IRE1 inhibitor [RNA-seq]

The role of the unfolded protein response (UPR) in the cellular innate response to RSV infection is not fully understood. To better the genomic targets for the IRE1-XBP1 pathway, RNA seq was conducted on RSV-infected small airway cells in the absence or presence of RSV infection and in the absence or presence of a selective IRE1a RNAse inhibitor. We identified expression changes in ~3.2K genes; of these, 279 required IRE1? and were enriched in IL-10 signaling and cytokine signaling pathways. These data indicate that IRE1a-XBP1s regulates genes important in epithelial mesenchymal transition, hexosamine biosynthesis and anti-viral signaling.
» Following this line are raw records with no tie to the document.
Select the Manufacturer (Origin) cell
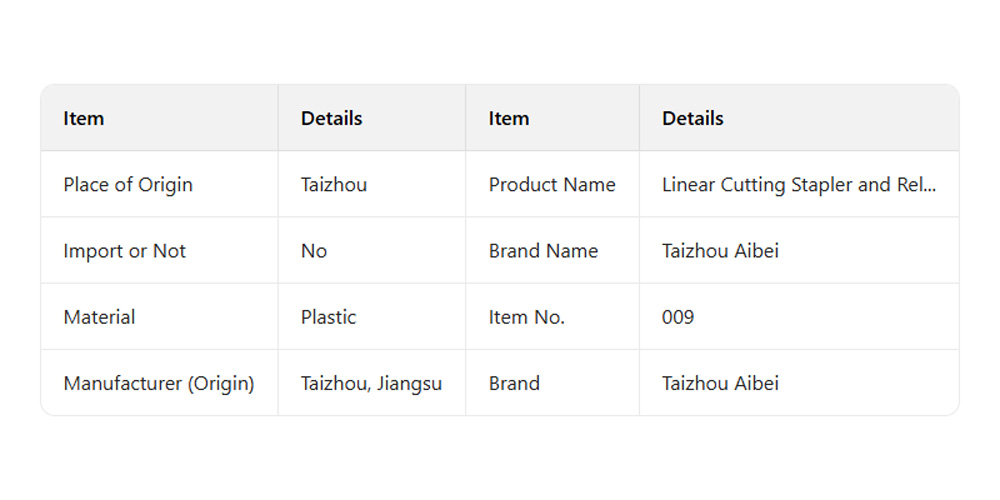Screen dimensions: 1000x500 point(158,383)
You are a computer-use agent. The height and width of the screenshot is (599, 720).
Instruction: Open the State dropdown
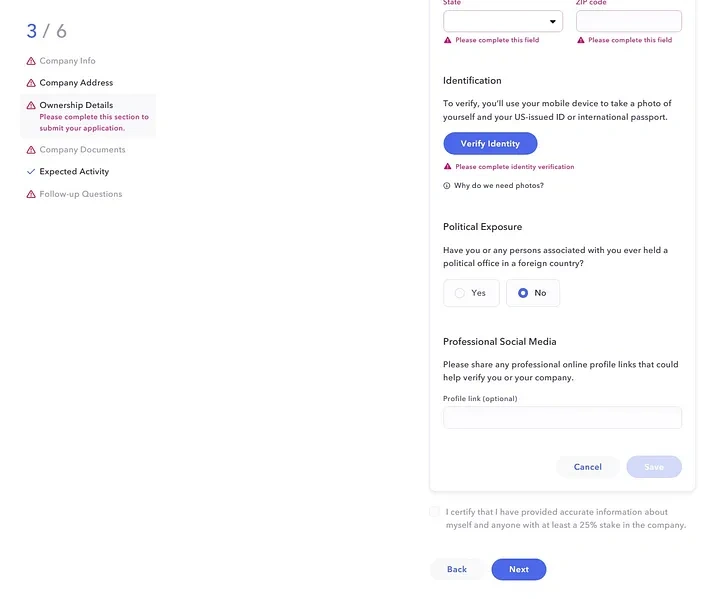(x=503, y=22)
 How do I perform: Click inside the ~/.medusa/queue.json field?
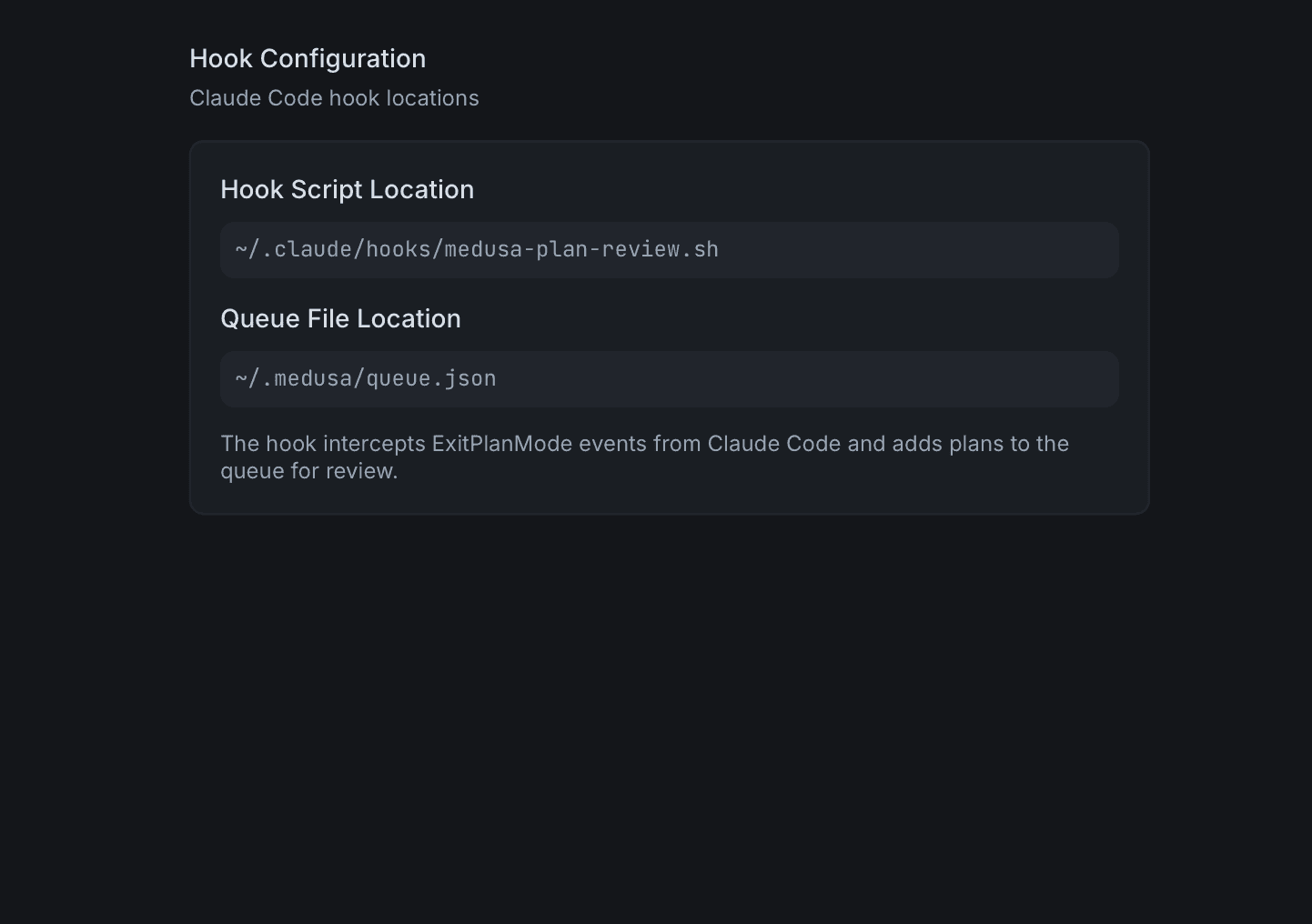click(x=669, y=378)
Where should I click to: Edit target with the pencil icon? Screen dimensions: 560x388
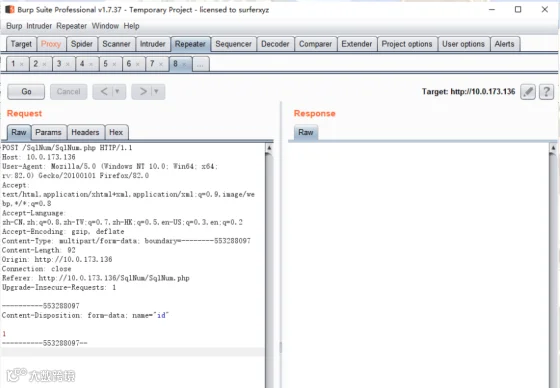pyautogui.click(x=528, y=92)
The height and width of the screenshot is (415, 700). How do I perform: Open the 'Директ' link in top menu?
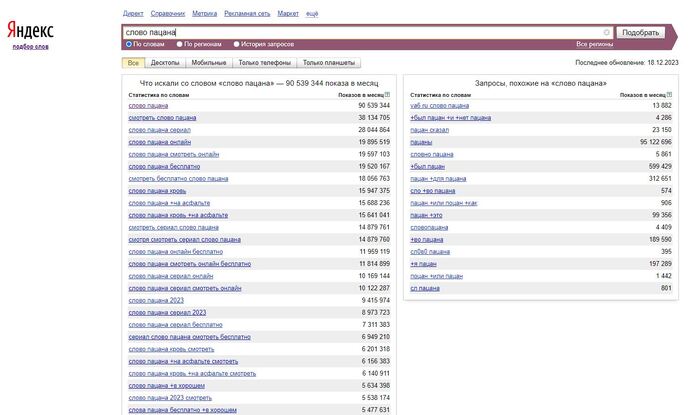132,15
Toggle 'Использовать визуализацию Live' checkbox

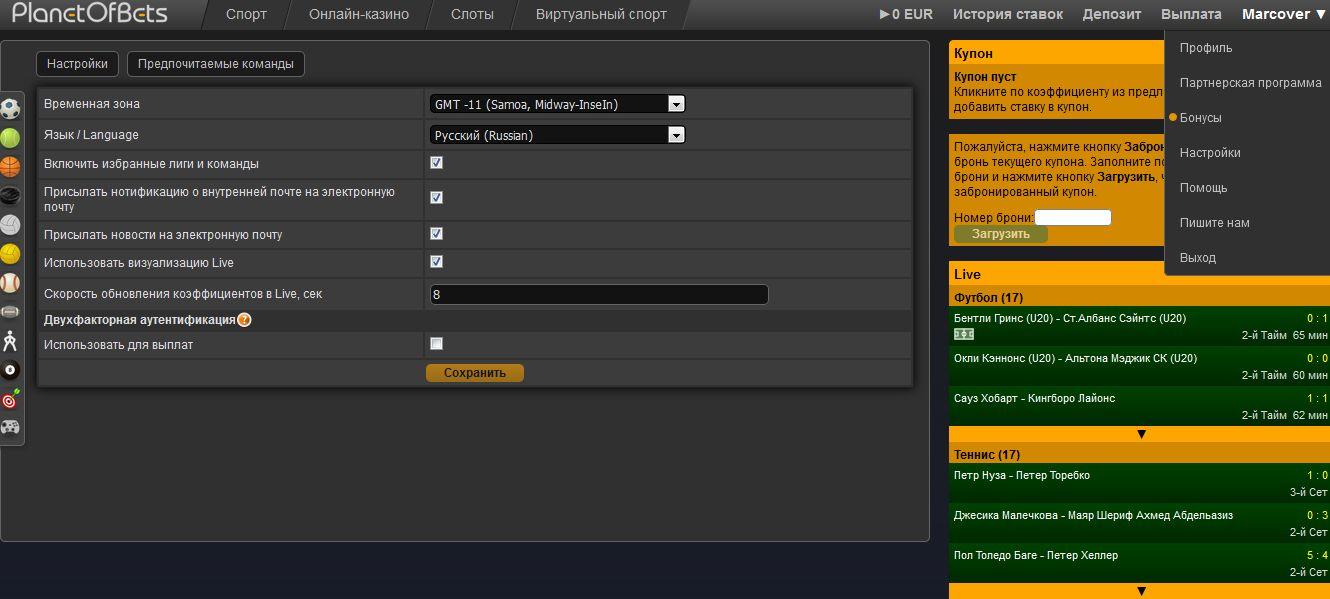coord(436,262)
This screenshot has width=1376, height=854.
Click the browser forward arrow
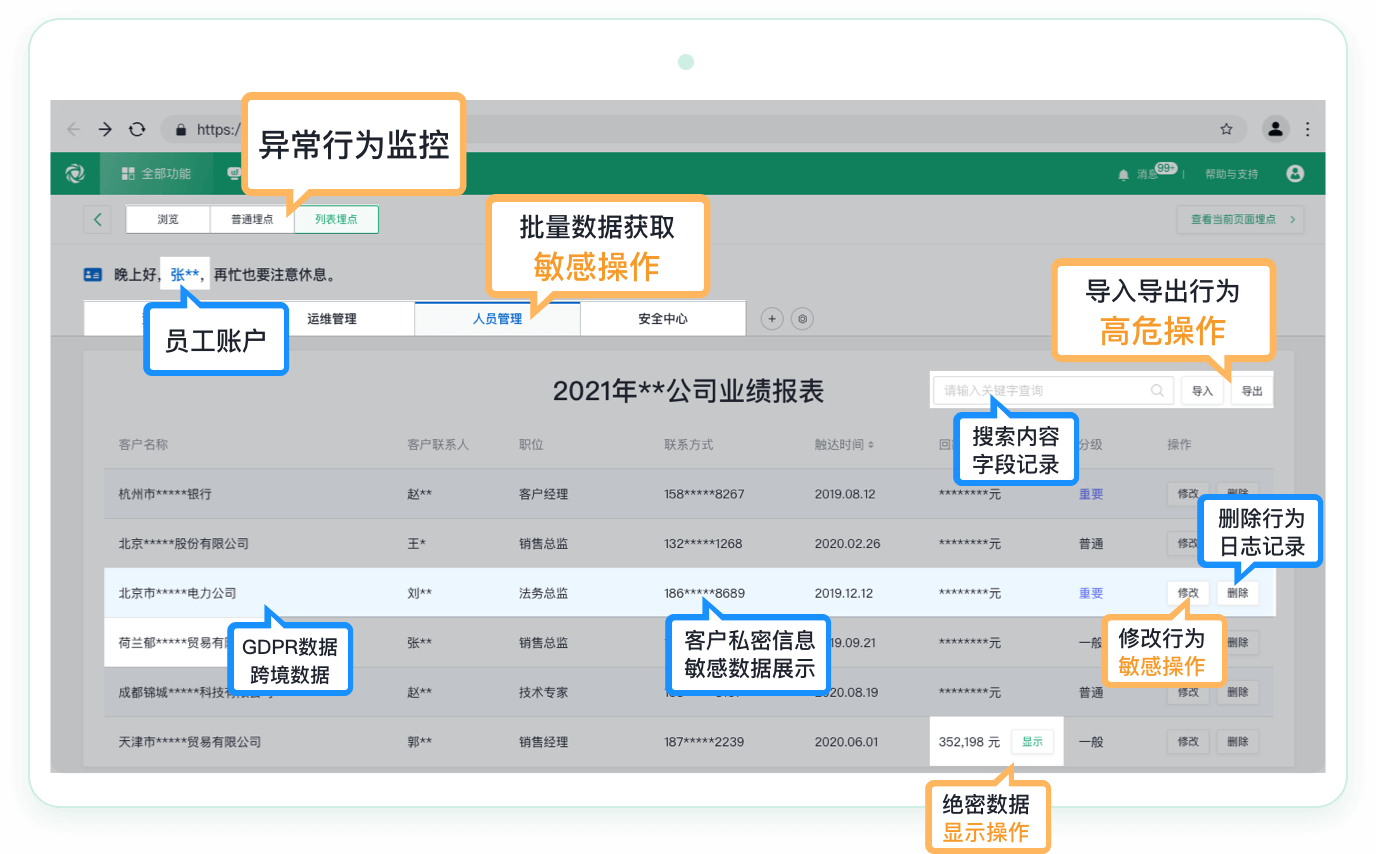click(105, 129)
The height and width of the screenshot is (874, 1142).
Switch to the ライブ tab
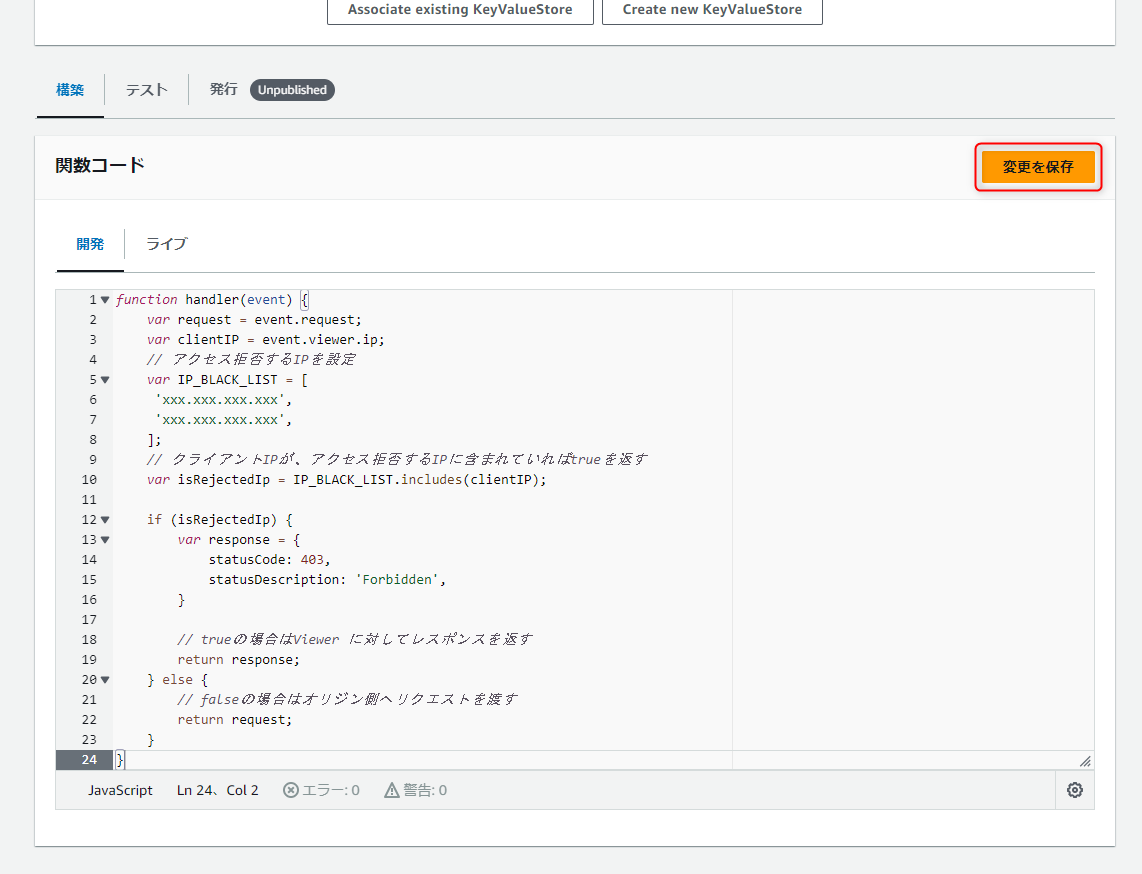[x=165, y=243]
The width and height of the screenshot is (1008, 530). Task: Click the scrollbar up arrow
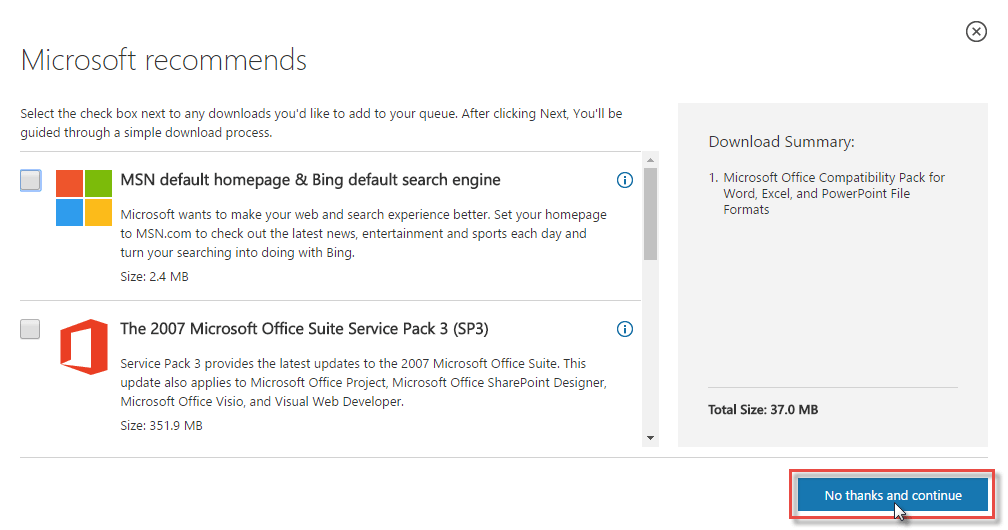(651, 160)
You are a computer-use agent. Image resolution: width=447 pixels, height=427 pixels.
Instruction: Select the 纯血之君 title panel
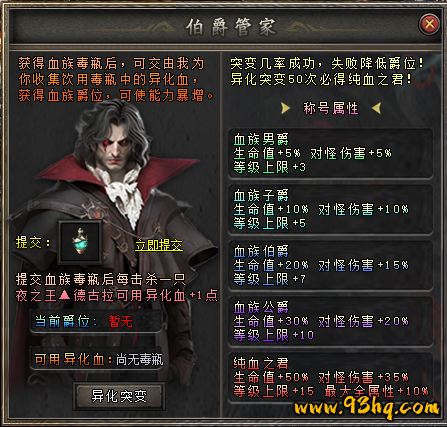tap(330, 378)
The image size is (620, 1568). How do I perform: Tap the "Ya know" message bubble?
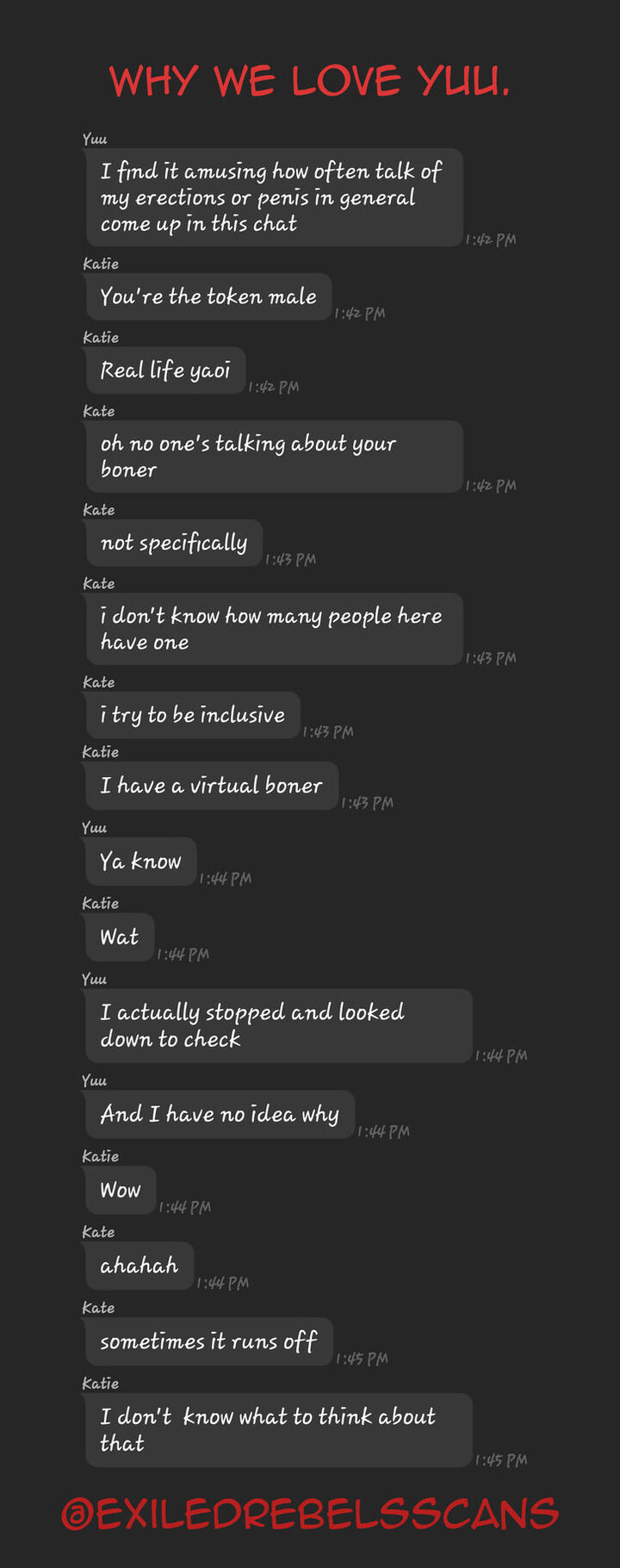pos(140,862)
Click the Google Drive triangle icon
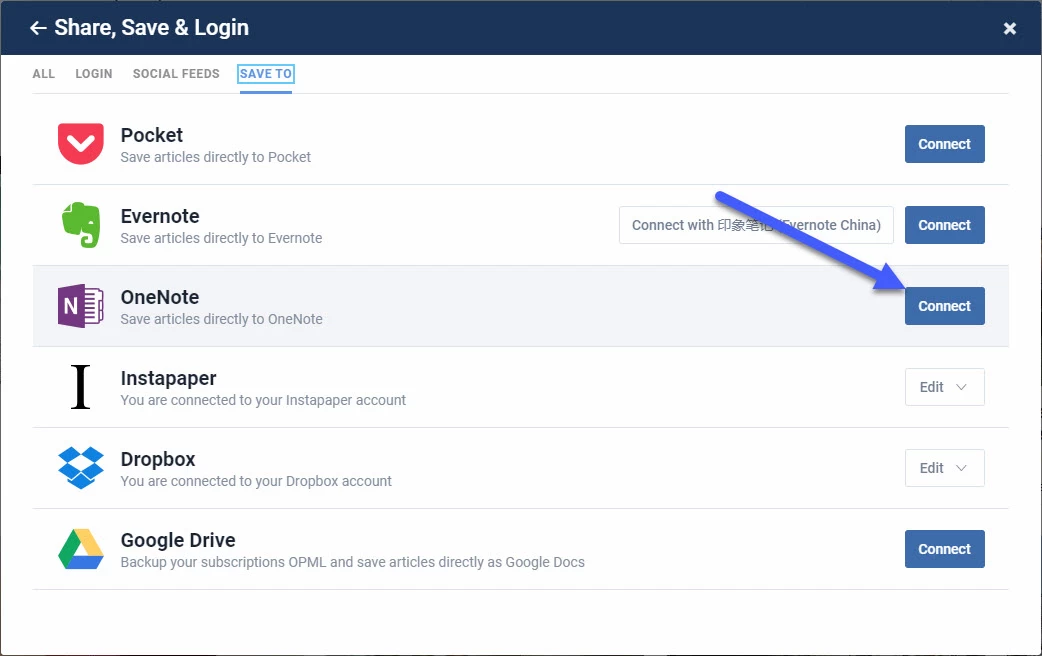 (x=80, y=549)
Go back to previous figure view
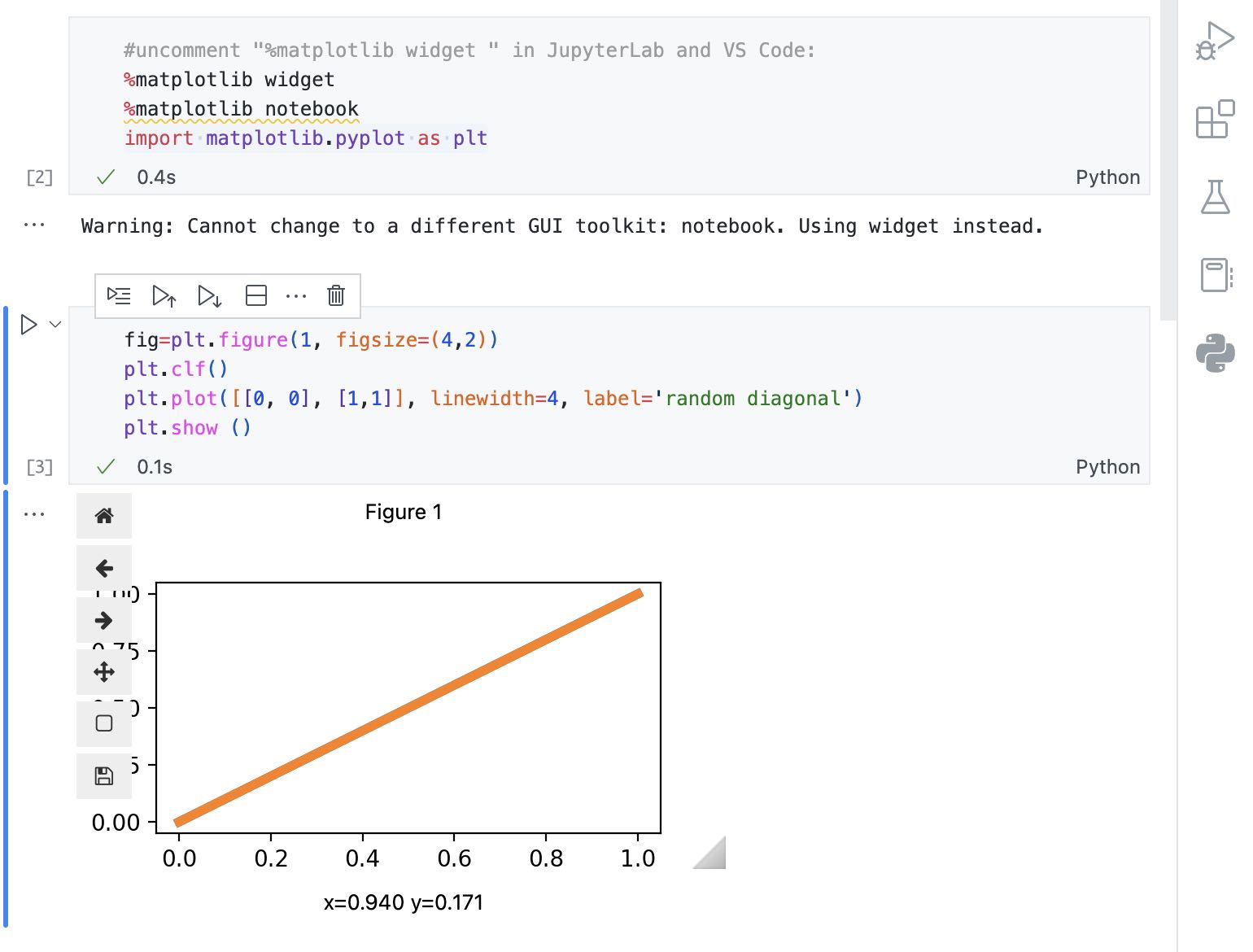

Overall design: hSAECs were cultured. 4 replicates were mock infected with sucrose cushion buffer alone. Another 8 were infected with sucrose-purified RSV Long strain at a multiplicity of infection (MOI) of 1.0 for 24 h prior to harvest. Four of the RSV infected plates were treated with a selective IRE1a RNAse inhibitor, kinase-inhibiting RNase attenuator (KIRA)-8 added directly to the culture medium at a concentration of 10 microMolar. Total RNA was extracted and subjected to short read illumina sequencing.